The purpose of this conceptual study is to reflect on “career” and consider the ways in which its meaning and structure have changed and will continue to change during the era of Industry 4.0. It contends that career advice to students and soon-to-be graduates is an integral part of the educational process and that an understanding of the challenges and opportunities presented by career should be initiated within academia.
The study is a critical reflection on the literature and the present author’s experience and practice in student career advisement, particularly in the management and business sectors. The methodology used is essentially phenomenological, and the central approach is to make sense of the changing construct of career and the ways in which those changes impact relevant stakeholders. The work is not empirically based and may well have limited generalizability. Nevertheless, it is hoped that it will be of particular interest, value and relevancy to students, graduates and those engaged in career-related issues.
This study contends that the ongoing evolution of career is best understood as a shift from a progressive sequences of “doing” towards a more expansive and meaningful narrative of “being” and becoming. Recognition of this shift, especially for those studying business-centered subjects, will provide graduates with a better map and direction as they embark on their career trajectories.

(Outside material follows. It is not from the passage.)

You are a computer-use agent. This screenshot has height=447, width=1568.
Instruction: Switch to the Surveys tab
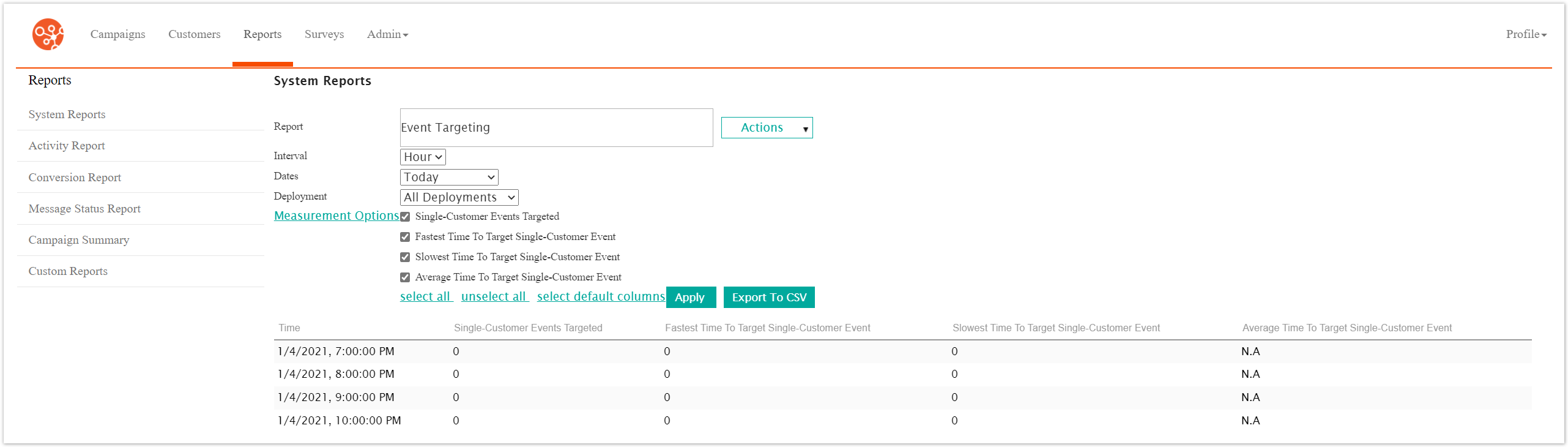click(x=324, y=34)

Graduation success is critically important for individuals, educational institutions and society at large. A fundamental aspect of perceived success, particularly for business school graduates, is the ability to develop a rewarding career trajectory. This study offers original perspectives on career and presents suggestions that may be of value to those who are about to graduate, to their educational institutions and to those who will deal with them in their work and professional futures.